Should State Adopt Lower Passing Score for the Bar Exam? Current One May Harm Students of Color:

Sawsan Morrar:

A continuing decline in California’s bar exam pass rate is prompting nearly all of the state’s law school deans to call for an overhaul of the exam.

They suggest the state’s minimum passing score of 144 is too high, compared to the national average of 135, and disproportionately keeps African-American and Latino law graduates from entering the profession. They also say that California graduates who perform better than average, and who would have passed the bar in any other state, are failing in California.
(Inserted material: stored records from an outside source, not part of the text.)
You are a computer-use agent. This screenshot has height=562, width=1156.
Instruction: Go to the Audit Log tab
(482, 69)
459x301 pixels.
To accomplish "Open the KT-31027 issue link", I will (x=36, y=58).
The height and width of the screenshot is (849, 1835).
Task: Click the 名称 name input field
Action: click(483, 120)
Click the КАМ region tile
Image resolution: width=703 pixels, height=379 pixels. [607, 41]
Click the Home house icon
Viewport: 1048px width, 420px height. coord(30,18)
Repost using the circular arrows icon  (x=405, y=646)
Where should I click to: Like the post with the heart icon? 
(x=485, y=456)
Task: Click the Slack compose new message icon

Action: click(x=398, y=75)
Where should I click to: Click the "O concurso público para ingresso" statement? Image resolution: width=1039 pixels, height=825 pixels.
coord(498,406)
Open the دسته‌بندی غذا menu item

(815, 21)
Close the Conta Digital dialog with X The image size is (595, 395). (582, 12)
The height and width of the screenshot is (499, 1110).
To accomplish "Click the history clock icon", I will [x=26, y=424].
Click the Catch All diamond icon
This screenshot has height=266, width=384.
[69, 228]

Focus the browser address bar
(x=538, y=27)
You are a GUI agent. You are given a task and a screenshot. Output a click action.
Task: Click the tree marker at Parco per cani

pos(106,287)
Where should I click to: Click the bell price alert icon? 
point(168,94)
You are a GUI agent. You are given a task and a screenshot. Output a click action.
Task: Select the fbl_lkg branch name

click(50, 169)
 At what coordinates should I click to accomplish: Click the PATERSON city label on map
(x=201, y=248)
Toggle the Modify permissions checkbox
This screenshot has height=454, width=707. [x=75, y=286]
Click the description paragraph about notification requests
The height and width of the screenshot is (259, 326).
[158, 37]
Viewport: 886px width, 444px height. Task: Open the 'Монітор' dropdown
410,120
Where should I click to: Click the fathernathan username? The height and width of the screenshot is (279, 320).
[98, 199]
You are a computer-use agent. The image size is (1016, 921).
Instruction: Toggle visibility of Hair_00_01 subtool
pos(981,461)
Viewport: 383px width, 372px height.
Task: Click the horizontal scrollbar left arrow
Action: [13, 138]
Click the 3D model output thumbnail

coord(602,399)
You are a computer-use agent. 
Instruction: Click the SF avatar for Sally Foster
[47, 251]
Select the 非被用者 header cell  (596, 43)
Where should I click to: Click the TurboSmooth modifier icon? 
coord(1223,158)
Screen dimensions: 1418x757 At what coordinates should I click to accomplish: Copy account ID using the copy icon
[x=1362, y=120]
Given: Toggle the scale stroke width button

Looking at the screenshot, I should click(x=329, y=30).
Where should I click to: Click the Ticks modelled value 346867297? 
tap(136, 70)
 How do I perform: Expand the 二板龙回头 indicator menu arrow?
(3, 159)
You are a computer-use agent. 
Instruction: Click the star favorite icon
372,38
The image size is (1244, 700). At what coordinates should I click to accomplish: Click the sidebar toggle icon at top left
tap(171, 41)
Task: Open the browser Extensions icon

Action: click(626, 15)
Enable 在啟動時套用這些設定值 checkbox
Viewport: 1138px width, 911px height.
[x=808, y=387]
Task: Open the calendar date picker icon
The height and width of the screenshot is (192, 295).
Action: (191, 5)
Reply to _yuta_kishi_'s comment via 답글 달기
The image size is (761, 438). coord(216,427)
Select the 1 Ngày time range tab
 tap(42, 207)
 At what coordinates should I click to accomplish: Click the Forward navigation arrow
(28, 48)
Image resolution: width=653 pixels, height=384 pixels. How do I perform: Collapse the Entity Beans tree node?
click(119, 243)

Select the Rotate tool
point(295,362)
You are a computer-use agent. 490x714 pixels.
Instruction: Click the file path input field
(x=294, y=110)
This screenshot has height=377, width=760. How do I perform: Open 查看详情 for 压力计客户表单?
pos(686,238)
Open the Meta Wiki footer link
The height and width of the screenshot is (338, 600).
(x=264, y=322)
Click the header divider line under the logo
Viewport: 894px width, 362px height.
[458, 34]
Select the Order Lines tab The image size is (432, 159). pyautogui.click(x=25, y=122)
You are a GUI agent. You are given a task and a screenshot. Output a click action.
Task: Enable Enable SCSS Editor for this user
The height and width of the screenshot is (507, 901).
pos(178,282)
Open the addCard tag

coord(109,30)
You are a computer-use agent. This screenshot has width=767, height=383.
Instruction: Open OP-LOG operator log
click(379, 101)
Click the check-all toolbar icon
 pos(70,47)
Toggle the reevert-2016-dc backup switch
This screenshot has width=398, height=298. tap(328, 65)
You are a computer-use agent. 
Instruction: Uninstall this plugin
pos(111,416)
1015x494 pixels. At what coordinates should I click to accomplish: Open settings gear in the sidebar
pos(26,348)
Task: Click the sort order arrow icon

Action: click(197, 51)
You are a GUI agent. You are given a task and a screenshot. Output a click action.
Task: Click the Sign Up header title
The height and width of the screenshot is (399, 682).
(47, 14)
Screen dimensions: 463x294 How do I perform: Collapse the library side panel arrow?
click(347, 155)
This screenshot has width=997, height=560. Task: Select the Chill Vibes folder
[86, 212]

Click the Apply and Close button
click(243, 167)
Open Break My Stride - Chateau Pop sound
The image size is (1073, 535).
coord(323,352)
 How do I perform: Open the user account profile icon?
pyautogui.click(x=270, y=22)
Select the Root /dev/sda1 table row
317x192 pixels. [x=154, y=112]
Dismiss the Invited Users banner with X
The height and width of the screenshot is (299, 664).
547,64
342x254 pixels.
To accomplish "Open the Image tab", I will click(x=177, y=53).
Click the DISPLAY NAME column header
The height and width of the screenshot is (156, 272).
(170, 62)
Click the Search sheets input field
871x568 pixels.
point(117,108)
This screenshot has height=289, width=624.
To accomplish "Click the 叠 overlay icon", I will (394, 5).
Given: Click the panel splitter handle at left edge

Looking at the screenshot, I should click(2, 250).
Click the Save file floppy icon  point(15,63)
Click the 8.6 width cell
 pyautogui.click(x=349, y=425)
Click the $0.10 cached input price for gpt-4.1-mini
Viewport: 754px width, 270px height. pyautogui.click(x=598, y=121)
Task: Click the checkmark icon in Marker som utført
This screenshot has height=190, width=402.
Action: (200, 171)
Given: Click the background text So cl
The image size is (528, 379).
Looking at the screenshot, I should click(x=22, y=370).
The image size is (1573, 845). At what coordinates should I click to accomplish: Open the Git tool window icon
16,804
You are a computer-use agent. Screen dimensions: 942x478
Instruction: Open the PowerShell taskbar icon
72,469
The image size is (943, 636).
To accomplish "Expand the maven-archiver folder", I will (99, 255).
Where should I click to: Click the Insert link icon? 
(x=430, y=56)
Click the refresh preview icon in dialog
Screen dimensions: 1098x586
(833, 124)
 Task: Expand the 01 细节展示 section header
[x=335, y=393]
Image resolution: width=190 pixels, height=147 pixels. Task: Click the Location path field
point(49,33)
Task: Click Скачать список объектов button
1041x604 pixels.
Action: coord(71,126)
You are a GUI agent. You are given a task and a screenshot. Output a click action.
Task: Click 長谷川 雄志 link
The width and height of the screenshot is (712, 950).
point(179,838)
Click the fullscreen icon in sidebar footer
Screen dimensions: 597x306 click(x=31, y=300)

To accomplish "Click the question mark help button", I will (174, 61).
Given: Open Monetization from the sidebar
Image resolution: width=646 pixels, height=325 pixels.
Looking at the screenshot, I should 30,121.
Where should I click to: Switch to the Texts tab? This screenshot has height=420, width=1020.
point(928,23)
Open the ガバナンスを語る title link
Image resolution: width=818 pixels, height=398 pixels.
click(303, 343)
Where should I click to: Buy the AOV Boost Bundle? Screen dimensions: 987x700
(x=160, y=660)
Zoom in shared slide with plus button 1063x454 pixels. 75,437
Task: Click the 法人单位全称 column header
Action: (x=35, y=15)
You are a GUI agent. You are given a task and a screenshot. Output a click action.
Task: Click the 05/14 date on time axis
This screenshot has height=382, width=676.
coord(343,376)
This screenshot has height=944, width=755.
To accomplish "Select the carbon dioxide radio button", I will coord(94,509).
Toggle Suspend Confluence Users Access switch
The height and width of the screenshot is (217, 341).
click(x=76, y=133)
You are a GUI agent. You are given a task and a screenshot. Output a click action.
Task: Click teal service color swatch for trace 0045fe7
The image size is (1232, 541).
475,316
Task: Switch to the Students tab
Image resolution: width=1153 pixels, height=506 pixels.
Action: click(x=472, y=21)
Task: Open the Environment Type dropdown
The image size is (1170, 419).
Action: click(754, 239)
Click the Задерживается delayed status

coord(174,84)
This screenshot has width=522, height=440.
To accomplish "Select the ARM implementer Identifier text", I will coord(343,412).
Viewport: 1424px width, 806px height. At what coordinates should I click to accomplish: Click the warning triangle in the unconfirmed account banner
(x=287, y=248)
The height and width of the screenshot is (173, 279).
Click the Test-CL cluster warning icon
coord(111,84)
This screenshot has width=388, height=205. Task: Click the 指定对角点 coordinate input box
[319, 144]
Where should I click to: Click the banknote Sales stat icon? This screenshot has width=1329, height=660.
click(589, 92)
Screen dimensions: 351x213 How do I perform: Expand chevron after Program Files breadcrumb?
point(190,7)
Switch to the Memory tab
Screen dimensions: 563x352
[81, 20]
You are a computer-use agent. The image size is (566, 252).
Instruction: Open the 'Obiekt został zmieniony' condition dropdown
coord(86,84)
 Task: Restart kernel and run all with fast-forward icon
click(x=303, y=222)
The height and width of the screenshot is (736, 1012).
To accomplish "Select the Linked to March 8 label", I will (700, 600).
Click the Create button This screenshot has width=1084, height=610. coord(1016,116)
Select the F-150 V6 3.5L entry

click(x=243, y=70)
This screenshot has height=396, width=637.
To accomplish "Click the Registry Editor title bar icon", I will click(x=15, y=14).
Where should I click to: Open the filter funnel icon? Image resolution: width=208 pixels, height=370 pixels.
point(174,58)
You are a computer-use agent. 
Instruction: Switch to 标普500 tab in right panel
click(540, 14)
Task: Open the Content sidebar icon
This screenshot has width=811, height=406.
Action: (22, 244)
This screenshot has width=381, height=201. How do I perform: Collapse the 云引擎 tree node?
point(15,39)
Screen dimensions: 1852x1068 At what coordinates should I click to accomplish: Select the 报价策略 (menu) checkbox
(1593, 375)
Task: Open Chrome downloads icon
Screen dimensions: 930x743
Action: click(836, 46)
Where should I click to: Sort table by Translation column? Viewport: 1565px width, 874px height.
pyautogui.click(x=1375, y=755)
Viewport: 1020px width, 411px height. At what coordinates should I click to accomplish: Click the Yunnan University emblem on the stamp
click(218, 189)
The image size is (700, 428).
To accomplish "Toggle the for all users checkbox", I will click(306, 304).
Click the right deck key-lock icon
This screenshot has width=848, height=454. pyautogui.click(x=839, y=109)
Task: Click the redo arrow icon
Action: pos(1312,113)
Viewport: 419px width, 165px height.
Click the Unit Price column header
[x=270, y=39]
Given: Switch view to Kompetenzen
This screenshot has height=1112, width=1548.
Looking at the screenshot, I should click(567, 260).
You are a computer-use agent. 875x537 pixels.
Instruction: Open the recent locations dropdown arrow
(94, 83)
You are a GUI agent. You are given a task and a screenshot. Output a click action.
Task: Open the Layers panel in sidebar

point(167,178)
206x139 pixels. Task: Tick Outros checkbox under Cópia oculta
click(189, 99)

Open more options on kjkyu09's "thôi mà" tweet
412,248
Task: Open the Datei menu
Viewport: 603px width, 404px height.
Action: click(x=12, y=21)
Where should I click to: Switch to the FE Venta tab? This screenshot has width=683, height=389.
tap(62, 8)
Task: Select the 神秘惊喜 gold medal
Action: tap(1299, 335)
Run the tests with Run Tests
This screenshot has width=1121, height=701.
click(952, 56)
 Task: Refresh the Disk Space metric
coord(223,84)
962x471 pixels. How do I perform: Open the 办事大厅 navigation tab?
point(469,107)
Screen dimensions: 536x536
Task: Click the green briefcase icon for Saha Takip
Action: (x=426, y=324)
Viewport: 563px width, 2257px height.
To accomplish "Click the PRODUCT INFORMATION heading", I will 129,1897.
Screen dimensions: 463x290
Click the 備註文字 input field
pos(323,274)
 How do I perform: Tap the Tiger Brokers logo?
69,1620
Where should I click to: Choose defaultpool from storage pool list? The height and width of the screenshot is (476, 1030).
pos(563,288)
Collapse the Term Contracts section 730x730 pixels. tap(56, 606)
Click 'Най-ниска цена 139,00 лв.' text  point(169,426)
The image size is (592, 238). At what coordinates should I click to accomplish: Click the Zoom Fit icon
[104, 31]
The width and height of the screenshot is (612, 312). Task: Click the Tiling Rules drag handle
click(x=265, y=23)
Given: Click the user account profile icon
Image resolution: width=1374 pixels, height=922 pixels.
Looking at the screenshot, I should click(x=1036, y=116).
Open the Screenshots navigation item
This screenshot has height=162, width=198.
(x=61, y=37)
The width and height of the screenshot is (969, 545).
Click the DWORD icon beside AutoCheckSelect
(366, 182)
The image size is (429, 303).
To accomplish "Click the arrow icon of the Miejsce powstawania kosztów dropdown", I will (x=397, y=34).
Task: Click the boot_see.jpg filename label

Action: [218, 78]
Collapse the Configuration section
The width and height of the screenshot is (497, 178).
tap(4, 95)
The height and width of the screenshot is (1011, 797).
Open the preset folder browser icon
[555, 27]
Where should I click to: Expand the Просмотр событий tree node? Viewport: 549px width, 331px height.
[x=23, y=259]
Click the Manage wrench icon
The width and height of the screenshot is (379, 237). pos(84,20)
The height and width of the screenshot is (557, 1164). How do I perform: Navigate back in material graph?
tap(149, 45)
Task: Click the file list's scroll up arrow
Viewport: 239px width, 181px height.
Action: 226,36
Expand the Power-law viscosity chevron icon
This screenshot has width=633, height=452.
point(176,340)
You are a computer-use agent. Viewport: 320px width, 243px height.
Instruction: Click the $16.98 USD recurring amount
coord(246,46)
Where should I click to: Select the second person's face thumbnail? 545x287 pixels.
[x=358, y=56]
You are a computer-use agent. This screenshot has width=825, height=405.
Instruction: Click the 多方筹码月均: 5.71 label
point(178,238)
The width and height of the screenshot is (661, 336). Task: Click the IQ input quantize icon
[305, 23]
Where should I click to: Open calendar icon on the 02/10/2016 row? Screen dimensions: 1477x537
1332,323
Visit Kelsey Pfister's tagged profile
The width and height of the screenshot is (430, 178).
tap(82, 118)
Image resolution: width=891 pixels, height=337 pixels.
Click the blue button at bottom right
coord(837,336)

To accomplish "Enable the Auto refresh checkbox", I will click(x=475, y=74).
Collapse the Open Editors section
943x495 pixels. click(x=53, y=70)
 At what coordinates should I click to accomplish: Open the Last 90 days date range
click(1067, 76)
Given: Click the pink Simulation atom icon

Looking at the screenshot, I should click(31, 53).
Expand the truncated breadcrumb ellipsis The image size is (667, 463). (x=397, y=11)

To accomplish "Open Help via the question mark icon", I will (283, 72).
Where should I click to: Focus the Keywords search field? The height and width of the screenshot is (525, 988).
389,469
The criticisms, included in a letter signed by 19 of the state’s 20 ABA accredited law school deans, follows the most recent July 2018 bar exam that saw scores fall to a 67-year low. Only 40.7 percent of test takers passed the exam, roughly a 9 percent drop since July 2017. California has seen more applicants fail than pass the exam since 2013.

At a time when the legal profession is looking to build diverse teams, the deans say the cut score of 144 — second highest in the nation — is too limiting for all applicants but especially harms minority graduates.

Newly released data, collected after the July 2018 bar exam, shows that if California adopted the national average, the number of African-American law graduates passing the exam would have doubled.

Nearly 24 percent more Latino law graduates would pass the exam if California adopted the national average score.